Cette synthèse méthodique montre que les surfaces en mousse pourraient augmenter le risque de développer des escarres par comparaison avec les surfaces réactives et dynamiques contenant de l’air. Cette revue avec méta-analyse présente un certain nombre de lacunes méthodologiques importantes, telles qu’une grande hétérogénéité des populations et des interventions entre les études incluses. Les études originales sont également de petites études et présentent généralement un risque de biais indéterminé à élevé.

 

 


Références 

  1. Beeckman D, Matheï C, Van Lancker A, et al. Recommandations nationales pour le traitement des escarres de décubitus – Synthèse. Good Clinical Practice (GCP). Bruxelles. Centre Fédéral d'Expertise des Soins de Santé (KCE). 2013. KCE Reports 203B. DOI: 10.57598/R203BS
  2. De Cort P, Paquay L. Prévention des escarres de décubitus. MinervaF 2008;7(1):12-3
  3. Reddy M, Gill SS, Rochon PA. Preventing pressure ulcers: a systematic review. JAMA 2006;296:974-84. DOI: 10.1001/jama.296.8.974
  4. Shi C, Dumville JC, Cullum N, et al. Foam surfaces for preventing pressure ulcers.

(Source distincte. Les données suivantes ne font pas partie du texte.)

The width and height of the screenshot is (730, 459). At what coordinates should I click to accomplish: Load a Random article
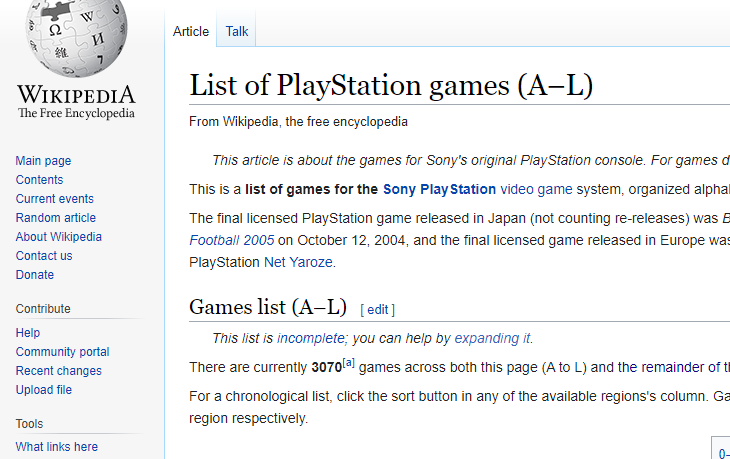pos(56,218)
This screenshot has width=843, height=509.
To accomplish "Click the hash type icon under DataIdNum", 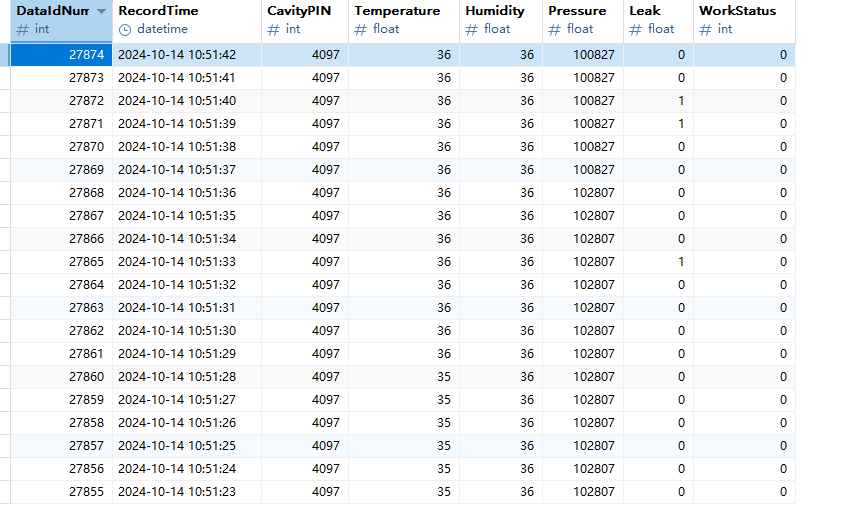I will pos(23,29).
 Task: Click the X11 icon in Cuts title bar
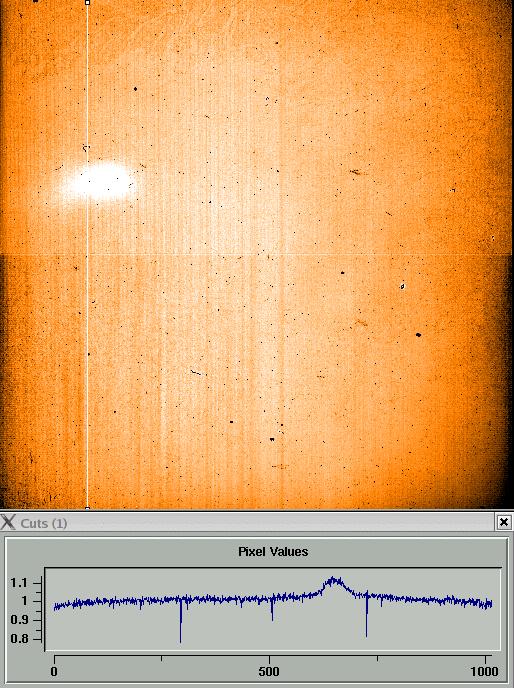8,522
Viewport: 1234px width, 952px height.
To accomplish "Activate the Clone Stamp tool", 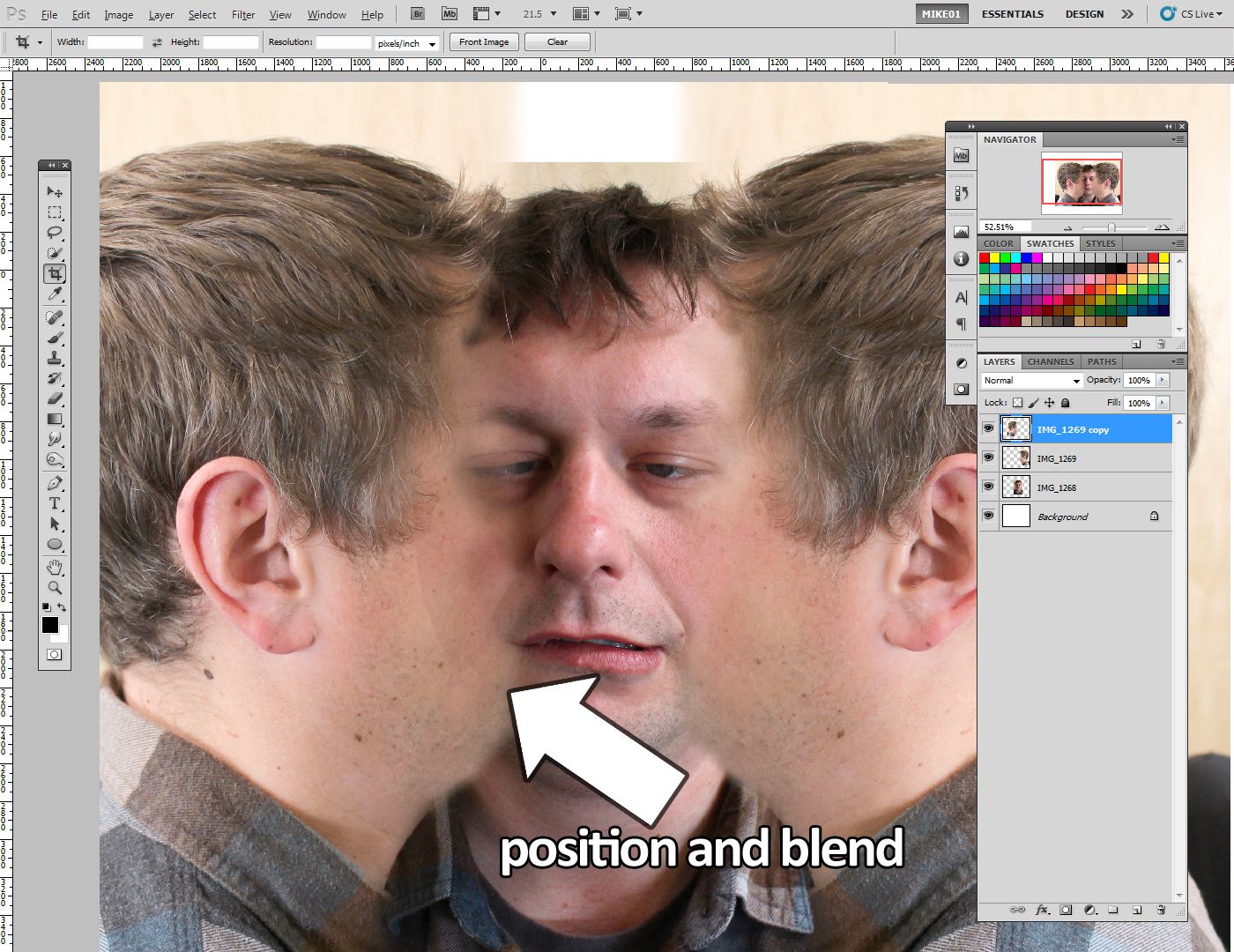I will 55,358.
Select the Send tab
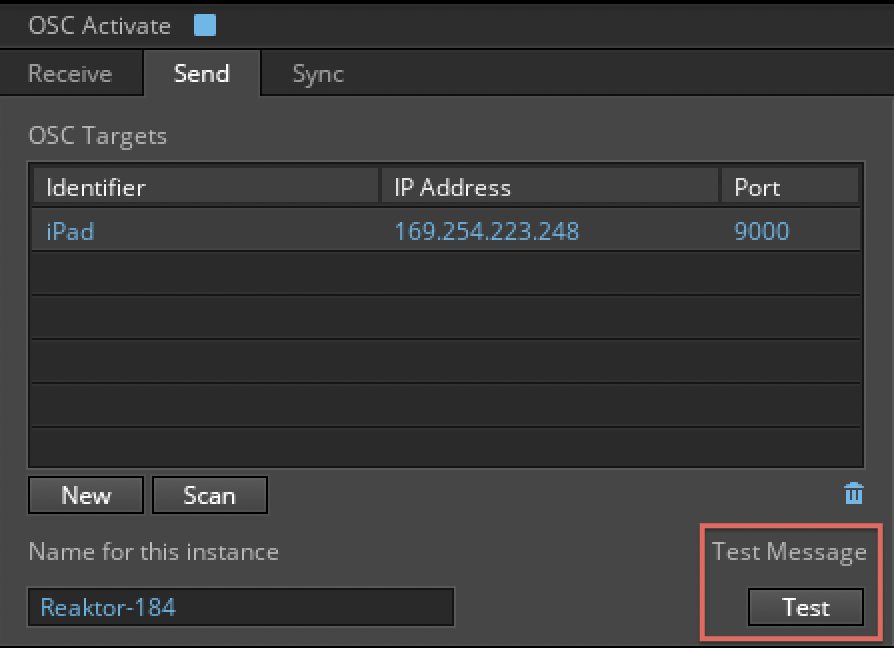Image resolution: width=894 pixels, height=648 pixels. (x=201, y=73)
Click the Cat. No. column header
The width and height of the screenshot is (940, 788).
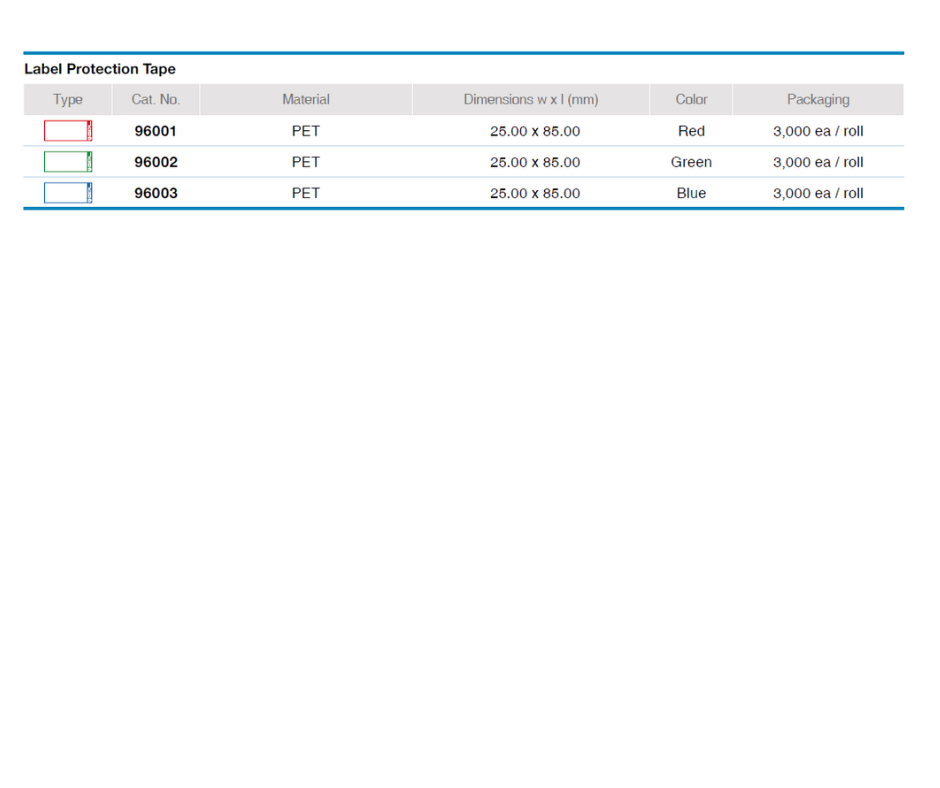click(x=156, y=100)
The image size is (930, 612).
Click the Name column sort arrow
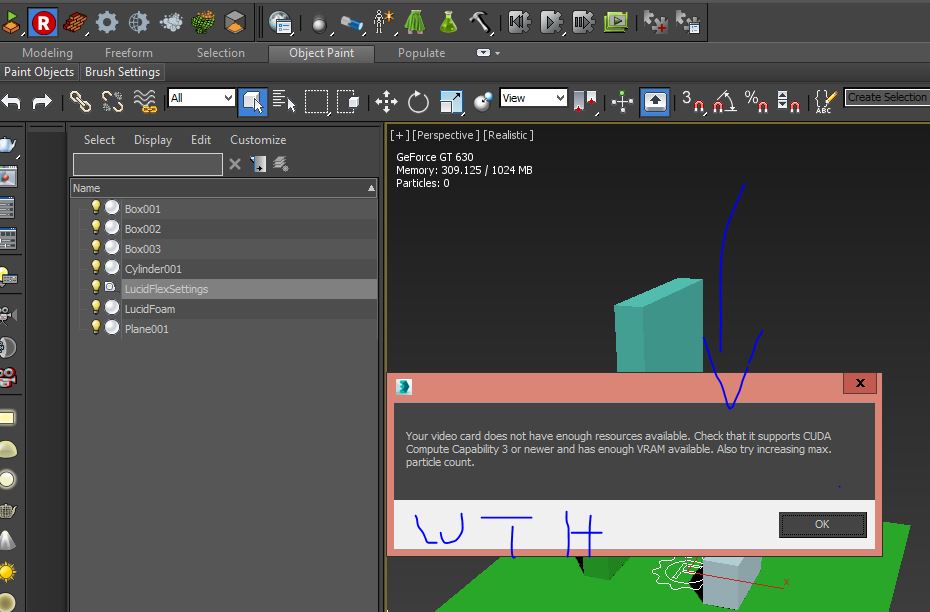pos(371,188)
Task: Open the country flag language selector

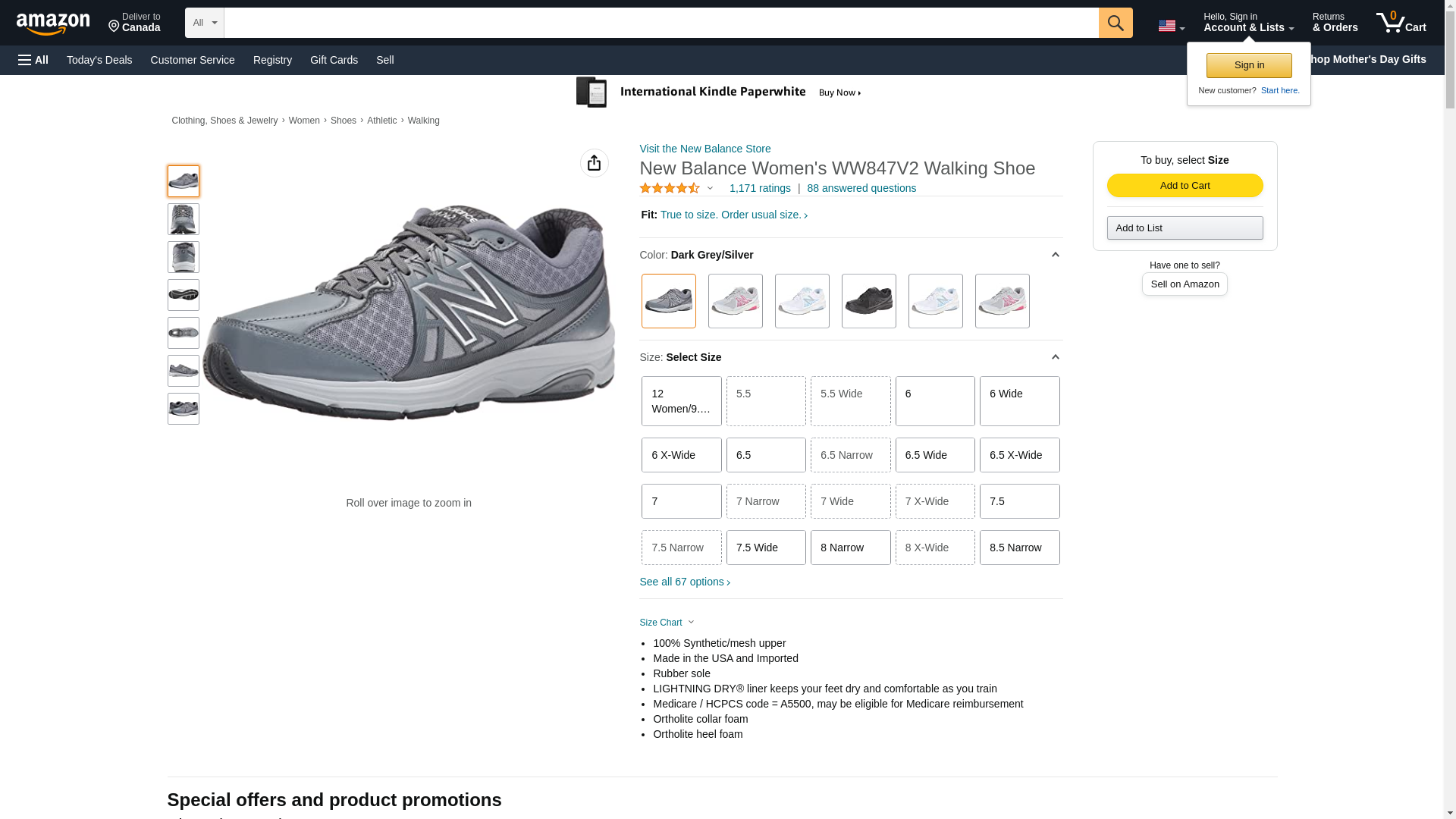Action: click(x=1171, y=27)
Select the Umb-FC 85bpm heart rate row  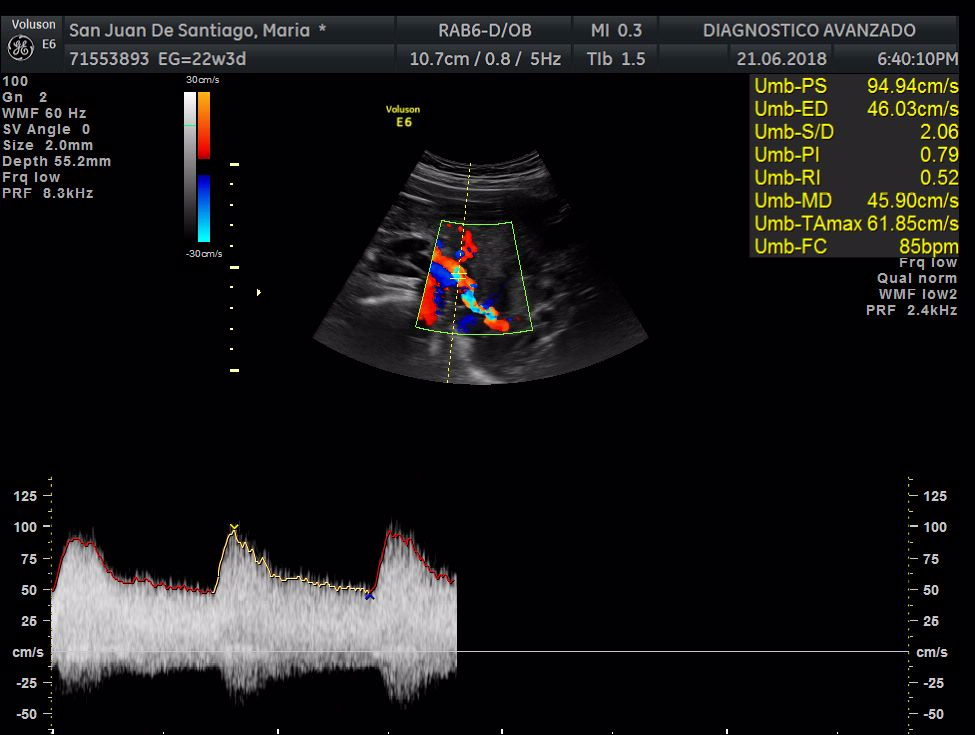[855, 247]
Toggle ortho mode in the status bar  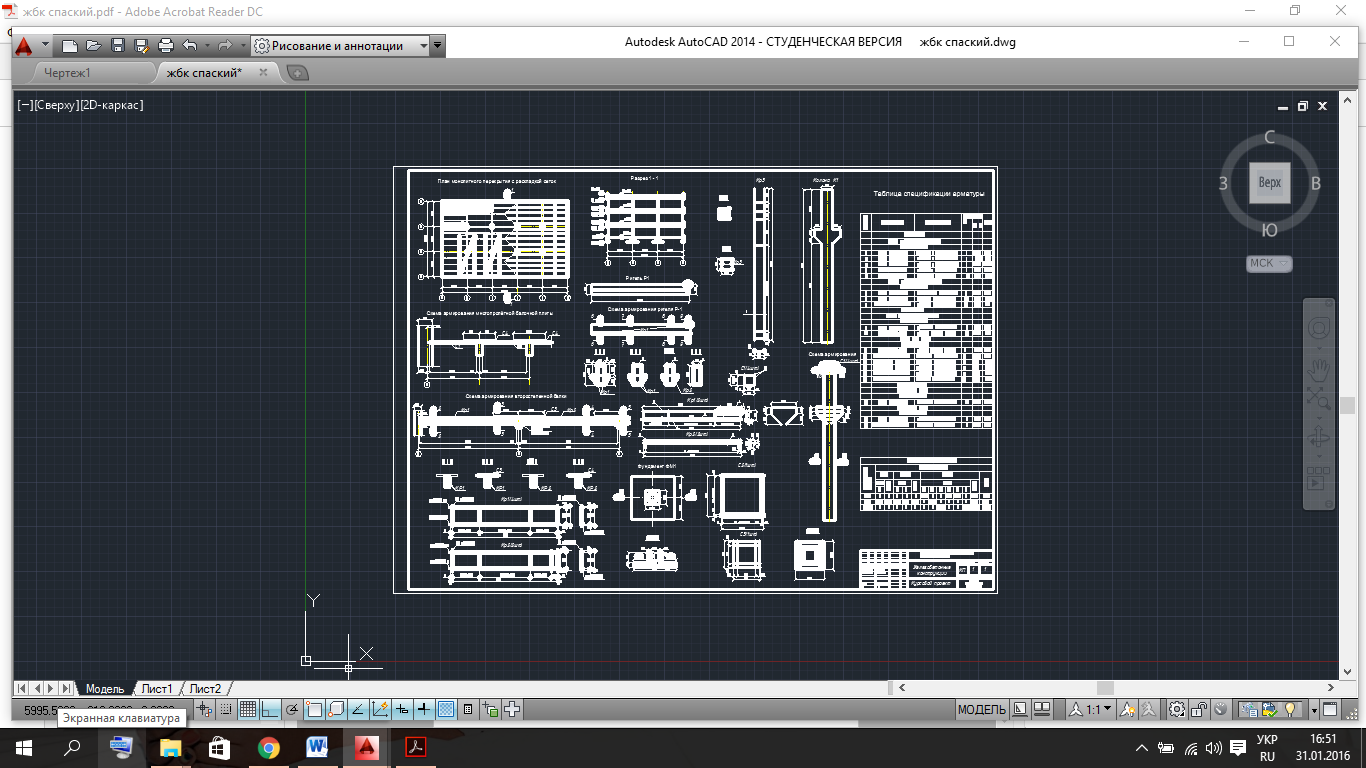click(270, 710)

Cochrane Database Syst Rev 2021, Issue 5. DOI: 10.1002/14651858.CD013621.pub2
  5. Higgins J, Thomas J. Cochrane handbook for systematic reviews of interventions. Version 6.4, 2023. Available from: https://training.cochrane.org/handbook/current
  6. Beeckman D, Matheï C, Van Lancker A, et al. Recommandations nationales pour la prévention des escarres de décubitus. KCE: 2013. Ebpracticenet.